**EXERCISE REQUIREMENTS:** Each entry, in full: copy it out exactly.

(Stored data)
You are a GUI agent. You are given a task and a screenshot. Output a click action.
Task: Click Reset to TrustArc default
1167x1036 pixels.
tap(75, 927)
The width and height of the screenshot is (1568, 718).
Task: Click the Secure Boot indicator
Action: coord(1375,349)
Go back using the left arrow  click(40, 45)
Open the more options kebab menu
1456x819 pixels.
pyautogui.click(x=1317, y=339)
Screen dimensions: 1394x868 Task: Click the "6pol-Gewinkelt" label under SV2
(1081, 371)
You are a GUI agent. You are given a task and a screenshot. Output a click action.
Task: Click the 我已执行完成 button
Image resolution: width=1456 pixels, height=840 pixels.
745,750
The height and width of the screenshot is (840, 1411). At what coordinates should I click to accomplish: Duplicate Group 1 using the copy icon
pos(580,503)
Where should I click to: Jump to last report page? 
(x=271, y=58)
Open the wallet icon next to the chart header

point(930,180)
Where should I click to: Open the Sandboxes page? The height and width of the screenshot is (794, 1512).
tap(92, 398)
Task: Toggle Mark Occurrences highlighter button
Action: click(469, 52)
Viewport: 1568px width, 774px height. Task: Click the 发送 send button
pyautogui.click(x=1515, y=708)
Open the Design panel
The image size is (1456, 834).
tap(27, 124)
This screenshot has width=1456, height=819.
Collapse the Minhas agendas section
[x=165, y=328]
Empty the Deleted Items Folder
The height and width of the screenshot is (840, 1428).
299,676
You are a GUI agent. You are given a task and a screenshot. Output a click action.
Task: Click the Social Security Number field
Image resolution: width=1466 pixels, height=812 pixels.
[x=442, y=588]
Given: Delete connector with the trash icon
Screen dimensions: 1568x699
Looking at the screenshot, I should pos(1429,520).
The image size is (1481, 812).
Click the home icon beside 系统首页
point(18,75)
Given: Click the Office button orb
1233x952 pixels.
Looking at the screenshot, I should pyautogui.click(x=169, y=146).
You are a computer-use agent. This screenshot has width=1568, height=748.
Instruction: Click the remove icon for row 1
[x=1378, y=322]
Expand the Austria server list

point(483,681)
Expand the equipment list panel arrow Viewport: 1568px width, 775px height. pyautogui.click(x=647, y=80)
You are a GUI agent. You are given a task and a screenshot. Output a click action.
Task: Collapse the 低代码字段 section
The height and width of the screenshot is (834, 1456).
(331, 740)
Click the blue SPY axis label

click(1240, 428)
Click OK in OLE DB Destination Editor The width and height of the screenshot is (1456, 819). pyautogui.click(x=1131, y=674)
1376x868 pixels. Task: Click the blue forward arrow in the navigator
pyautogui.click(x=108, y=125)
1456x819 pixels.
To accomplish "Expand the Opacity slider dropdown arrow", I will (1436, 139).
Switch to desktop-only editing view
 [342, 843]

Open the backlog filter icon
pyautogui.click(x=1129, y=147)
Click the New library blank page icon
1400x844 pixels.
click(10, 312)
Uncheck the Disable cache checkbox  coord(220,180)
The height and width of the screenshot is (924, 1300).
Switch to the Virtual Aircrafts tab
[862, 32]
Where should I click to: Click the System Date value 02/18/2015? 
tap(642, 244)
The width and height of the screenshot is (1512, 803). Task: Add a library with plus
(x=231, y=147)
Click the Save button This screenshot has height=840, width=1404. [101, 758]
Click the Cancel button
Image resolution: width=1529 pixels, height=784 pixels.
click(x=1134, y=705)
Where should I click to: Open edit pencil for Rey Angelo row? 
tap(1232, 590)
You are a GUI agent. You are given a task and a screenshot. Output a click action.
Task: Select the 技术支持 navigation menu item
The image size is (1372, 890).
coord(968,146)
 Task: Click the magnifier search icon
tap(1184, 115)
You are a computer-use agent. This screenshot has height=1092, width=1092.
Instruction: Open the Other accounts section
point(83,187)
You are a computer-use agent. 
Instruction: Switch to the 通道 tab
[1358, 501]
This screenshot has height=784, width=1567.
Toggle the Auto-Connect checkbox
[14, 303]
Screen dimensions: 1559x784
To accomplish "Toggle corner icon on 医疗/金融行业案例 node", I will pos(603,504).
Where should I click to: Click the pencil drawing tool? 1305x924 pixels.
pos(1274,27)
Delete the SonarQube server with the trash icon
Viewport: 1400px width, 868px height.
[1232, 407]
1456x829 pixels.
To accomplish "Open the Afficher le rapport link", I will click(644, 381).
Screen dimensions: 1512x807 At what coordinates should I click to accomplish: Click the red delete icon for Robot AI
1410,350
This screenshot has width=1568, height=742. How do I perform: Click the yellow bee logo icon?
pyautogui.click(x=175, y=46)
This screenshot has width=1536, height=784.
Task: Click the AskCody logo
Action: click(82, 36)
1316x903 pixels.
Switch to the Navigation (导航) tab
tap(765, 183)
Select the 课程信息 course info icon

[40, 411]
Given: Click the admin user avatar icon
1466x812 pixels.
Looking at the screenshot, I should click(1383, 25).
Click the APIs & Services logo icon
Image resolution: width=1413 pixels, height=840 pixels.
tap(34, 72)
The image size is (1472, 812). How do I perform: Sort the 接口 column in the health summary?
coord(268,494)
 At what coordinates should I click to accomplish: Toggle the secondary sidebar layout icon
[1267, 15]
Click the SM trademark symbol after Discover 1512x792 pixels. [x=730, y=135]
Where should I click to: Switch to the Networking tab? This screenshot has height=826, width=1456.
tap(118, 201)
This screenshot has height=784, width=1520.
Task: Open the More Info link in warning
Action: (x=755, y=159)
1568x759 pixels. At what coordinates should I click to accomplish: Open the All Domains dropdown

**REPLY:**
You are a GUI agent. You are given a task and a screenshot. Output a click action.
Task: Click Reset to TrustArc default
1167x1036 pixels.
tap(75, 927)
The width and height of the screenshot is (1568, 718).
Task: Click the Secure Boot indicator
Action: coord(1375,349)
Go back using the left arrow  click(40, 45)
Open the more options kebab menu
1456x819 pixels.
pyautogui.click(x=1317, y=339)
Screen dimensions: 1394x868 Task: Click the "6pol-Gewinkelt" label under SV2
(1081, 371)
You are a GUI agent. You are given a task and a screenshot. Output a click action.
Task: Click the 我已执行完成 button
Image resolution: width=1456 pixels, height=840 pixels.
745,750
The height and width of the screenshot is (840, 1411). At what coordinates should I click to accomplish: Duplicate Group 1 using the copy icon
pos(580,503)
Where should I click to: Jump to last report page? 
(x=271, y=58)
Open the wallet icon next to the chart header

point(930,180)
Where should I click to: Open the Sandboxes page? The height and width of the screenshot is (794, 1512).
tap(92, 398)
Task: Toggle Mark Occurrences highlighter button
Action: click(469, 52)
Viewport: 1568px width, 774px height. Task: Click the 发送 send button
pyautogui.click(x=1515, y=708)
Open the Design panel
The image size is (1456, 834).
tap(27, 124)
This screenshot has width=1456, height=819.
Collapse the Minhas agendas section
[x=165, y=328]
Empty the Deleted Items Folder
The height and width of the screenshot is (840, 1428).
299,676
You are a GUI agent. You are given a task and a screenshot. Output a click action.
Task: Click the Social Security Number field
Image resolution: width=1466 pixels, height=812 pixels.
[x=442, y=588]
Given: Delete connector with the trash icon
Screen dimensions: 1568x699
Looking at the screenshot, I should pos(1429,520).
The image size is (1481, 812).
Click the home icon beside 系统首页
point(18,75)
Given: Click the Office button orb
1233x952 pixels.
Looking at the screenshot, I should pyautogui.click(x=169, y=146).
You are a computer-use agent. This screenshot has width=1568, height=748.
Instruction: Click the remove icon for row 1
[x=1378, y=322]
Expand the Austria server list

point(483,681)
Expand the equipment list panel arrow Viewport: 1568px width, 775px height. pyautogui.click(x=647, y=80)
You are a GUI agent. You are given a task and a screenshot. Output a click action.
Task: Collapse the 低代码字段 section
The height and width of the screenshot is (834, 1456).
(331, 740)
Click the blue SPY axis label

click(1240, 428)
Click OK in OLE DB Destination Editor The width and height of the screenshot is (1456, 819). pyautogui.click(x=1131, y=674)
1376x868 pixels. Task: Click the blue forward arrow in the navigator
pyautogui.click(x=108, y=125)
1456x819 pixels.
To accomplish "Expand the Opacity slider dropdown arrow", I will (1436, 139).
Switch to desktop-only editing view
 [342, 843]

Open the backlog filter icon
pyautogui.click(x=1129, y=147)
Click the New library blank page icon
1400x844 pixels.
click(10, 312)
Uncheck the Disable cache checkbox  coord(220,180)
The height and width of the screenshot is (924, 1300).
Switch to the Virtual Aircrafts tab
[862, 32]
Where should I click to: Click the System Date value 02/18/2015? 
tap(642, 244)
The width and height of the screenshot is (1512, 803). Task: Add a library with plus
(x=231, y=147)
Click the Save button This screenshot has height=840, width=1404. [101, 758]
Click the Cancel button
Image resolution: width=1529 pixels, height=784 pixels.
click(x=1134, y=705)
Where should I click to: Open edit pencil for Rey Angelo row? 
tap(1232, 590)
You are a GUI agent. You are given a task and a screenshot. Output a click action.
Task: Select the 技术支持 navigation menu item
The image size is (1372, 890).
coord(968,146)
 Task: Click the magnifier search icon
tap(1184, 115)
You are a computer-use agent. This screenshot has height=1092, width=1092.
Instruction: Open the Other accounts section
point(83,187)
You are a computer-use agent. 
Instruction: Switch to the 通道 tab
[1358, 501]
This screenshot has height=784, width=1567.
Toggle the Auto-Connect checkbox
[14, 303]
Screen dimensions: 1559x784
To accomplish "Toggle corner icon on 医疗/金融行业案例 node", I will pos(603,504).
Where should I click to: Click the pencil drawing tool? 1305x924 pixels.
pos(1274,27)
Delete the SonarQube server with the trash icon
Viewport: 1400px width, 868px height.
[1232, 407]
1456x829 pixels.
To accomplish "Open the Afficher le rapport link", I will click(644, 381).
Screen dimensions: 1512x807 At what coordinates should I click to accomplish: Click the red delete icon for Robot AI
1410,350
This screenshot has width=1568, height=742. How do I perform: Click the yellow bee logo icon?
pyautogui.click(x=175, y=46)
This screenshot has width=1536, height=784.
Task: Click the AskCody logo
Action: click(82, 36)
1316x903 pixels.
Switch to the Navigation (导航) tab
tap(765, 183)
Select the 课程信息 course info icon

[40, 411]
Given: Click the admin user avatar icon
1466x812 pixels.
Looking at the screenshot, I should click(1383, 25).
Click the APIs & Services logo icon
Image resolution: width=1413 pixels, height=840 pixels.
tap(34, 72)
The image size is (1472, 812). How do I perform: Sort the 接口 column in the health summary?
coord(268,494)
 At what coordinates should I click to accomplish: Toggle the secondary sidebar layout icon
[1267, 15]
Click the SM trademark symbol after Discover 1512x792 pixels. [x=730, y=135]
Where should I click to: Switch to the Networking tab? This screenshot has height=826, width=1456.
tap(118, 201)
This screenshot has height=784, width=1520.
Task: Open the More Info link in warning
Action: (x=755, y=159)
1568x759 pixels. At what coordinates should I click to accomplish: Open the All Domains dropdown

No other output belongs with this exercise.